Procedencia
La obra fue cedida en comodato por el artista en el contexto de la exposición La Muerte de Narciso (Modelos Encapsulados que se Despliegan Liberados de Capilla), realizada en Galería Gabriela Mistral desde el 25 marzo al 18 de abril de 1997. Ingresó al Estado en abril de 1999.
Sobre la obra
[…] Las pinturas de Enrique Matthey. Aunque abiertamente locuaces, fanfarronas casi, son cuadros que, por dentro, claman y reclaman la queda de su propia elocuencia. La saturada retórica que exhiben se profiere, también, a contrapelo. El suyo es un afán, diría yo, antipictórico.

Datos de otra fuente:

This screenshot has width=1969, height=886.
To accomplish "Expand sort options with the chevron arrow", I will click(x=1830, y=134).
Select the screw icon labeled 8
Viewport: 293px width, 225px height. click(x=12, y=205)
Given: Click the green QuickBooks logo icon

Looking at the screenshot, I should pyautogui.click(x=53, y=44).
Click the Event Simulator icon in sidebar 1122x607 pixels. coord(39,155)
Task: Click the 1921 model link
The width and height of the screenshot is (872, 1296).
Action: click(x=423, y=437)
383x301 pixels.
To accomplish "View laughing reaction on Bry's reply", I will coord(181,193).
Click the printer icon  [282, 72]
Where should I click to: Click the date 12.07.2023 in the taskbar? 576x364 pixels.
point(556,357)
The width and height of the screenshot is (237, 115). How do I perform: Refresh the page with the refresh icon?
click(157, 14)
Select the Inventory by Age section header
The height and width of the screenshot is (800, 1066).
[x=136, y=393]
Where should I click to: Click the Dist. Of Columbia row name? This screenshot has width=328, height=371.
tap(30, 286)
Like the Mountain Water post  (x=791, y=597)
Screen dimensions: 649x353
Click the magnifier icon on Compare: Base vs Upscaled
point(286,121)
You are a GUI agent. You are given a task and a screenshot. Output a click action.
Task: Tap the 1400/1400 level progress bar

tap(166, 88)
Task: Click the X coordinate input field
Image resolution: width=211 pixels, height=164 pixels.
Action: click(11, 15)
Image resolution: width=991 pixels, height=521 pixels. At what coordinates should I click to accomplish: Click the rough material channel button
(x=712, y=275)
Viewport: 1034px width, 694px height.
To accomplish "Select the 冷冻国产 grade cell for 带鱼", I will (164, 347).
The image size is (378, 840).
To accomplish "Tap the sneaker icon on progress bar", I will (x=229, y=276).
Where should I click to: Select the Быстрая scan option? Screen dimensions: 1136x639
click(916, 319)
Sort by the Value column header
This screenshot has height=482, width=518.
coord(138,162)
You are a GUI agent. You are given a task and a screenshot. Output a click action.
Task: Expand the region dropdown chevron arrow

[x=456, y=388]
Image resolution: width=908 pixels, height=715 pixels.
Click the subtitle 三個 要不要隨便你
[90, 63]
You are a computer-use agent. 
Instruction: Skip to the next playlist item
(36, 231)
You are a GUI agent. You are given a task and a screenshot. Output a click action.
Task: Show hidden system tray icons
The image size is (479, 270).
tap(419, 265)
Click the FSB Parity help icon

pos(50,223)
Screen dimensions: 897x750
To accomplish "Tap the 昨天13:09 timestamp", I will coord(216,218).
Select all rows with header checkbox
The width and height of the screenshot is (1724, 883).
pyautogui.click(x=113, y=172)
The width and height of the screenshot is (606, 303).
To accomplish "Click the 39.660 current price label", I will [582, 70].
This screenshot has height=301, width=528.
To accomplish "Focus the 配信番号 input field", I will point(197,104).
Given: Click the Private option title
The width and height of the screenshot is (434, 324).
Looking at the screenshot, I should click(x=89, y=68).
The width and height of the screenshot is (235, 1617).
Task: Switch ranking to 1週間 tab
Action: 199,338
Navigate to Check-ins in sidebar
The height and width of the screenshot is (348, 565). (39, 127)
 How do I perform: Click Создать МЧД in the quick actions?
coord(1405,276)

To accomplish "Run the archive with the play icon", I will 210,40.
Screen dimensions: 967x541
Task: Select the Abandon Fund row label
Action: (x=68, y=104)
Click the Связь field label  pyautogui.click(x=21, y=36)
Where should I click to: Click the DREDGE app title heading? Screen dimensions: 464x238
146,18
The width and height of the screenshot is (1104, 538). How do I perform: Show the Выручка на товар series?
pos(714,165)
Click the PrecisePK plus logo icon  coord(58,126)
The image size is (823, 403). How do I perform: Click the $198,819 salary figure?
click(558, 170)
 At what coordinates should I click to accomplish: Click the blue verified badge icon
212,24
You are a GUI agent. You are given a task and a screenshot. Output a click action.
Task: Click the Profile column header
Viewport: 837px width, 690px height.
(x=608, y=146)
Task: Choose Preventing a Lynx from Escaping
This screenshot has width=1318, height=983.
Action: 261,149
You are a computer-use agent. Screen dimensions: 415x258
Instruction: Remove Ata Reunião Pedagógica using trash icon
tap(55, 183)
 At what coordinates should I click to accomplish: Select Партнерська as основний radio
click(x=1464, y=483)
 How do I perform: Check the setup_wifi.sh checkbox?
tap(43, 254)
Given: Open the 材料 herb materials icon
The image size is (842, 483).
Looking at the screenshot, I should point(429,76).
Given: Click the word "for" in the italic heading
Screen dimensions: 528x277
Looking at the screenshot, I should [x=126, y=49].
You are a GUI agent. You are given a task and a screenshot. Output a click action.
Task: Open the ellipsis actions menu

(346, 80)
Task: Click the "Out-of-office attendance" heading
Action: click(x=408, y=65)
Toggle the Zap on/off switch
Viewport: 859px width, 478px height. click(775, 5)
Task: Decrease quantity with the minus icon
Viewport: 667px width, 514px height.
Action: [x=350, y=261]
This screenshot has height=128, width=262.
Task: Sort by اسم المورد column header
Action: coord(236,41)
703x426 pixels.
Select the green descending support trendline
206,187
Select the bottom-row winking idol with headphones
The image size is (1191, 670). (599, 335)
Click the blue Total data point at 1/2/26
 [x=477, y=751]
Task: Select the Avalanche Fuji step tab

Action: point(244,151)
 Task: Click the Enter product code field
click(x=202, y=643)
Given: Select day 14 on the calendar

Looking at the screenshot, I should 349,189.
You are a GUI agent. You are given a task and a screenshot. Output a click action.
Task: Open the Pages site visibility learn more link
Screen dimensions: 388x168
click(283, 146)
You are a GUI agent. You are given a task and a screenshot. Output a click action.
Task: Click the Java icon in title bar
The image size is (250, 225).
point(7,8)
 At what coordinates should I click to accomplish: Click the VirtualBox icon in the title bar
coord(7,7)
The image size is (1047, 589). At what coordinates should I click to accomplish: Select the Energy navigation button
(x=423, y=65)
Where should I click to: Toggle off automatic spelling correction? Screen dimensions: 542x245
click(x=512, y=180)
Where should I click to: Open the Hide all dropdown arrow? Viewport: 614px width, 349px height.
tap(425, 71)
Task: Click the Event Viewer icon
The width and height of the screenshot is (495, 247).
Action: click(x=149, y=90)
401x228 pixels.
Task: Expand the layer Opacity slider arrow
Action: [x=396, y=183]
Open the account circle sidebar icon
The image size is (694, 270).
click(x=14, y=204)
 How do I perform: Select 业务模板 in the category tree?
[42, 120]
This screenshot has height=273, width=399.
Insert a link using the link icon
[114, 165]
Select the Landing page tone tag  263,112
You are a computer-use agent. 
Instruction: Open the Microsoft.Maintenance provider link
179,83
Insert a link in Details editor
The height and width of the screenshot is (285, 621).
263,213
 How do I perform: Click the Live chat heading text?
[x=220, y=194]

Pintura que pinta contra la pintura…, Si se piensa que decir esto es mucho, lo pone de otra manera; lo que se celebra aquí no es una apoteosis -la divinidad se ha disipado ya, recordémoslo -sino la ceremonia de una deposición. ¿Adónde quisiera asomarse el oficiante?
Dos operaciones satíricas de rigor: acumular y mezclar. Las dos repercuten en un tercera (no hablo de secreto, sino del efecto): corromper. Puede que esto suene raro, si se piensa en el propósito moralizador que usualmente anima la sátira. […] Así, la sátira, que no se desenvuelve jamás en el contenido únicamente, sino también en la forma, corrompe la forma para salvar el contenido, corrompe el contenido para salvar la forma. Sólo que hace las dos cosas a la vez; por lo tanto, lo puro y lo corrupto deben estar en otra parte. El doble registro -el doble sentido, que en su doblez, por último, es indiscernible- es su régimen fundamental. Por eso, su matriz es irónica: bífida, siempre; hendida como résped.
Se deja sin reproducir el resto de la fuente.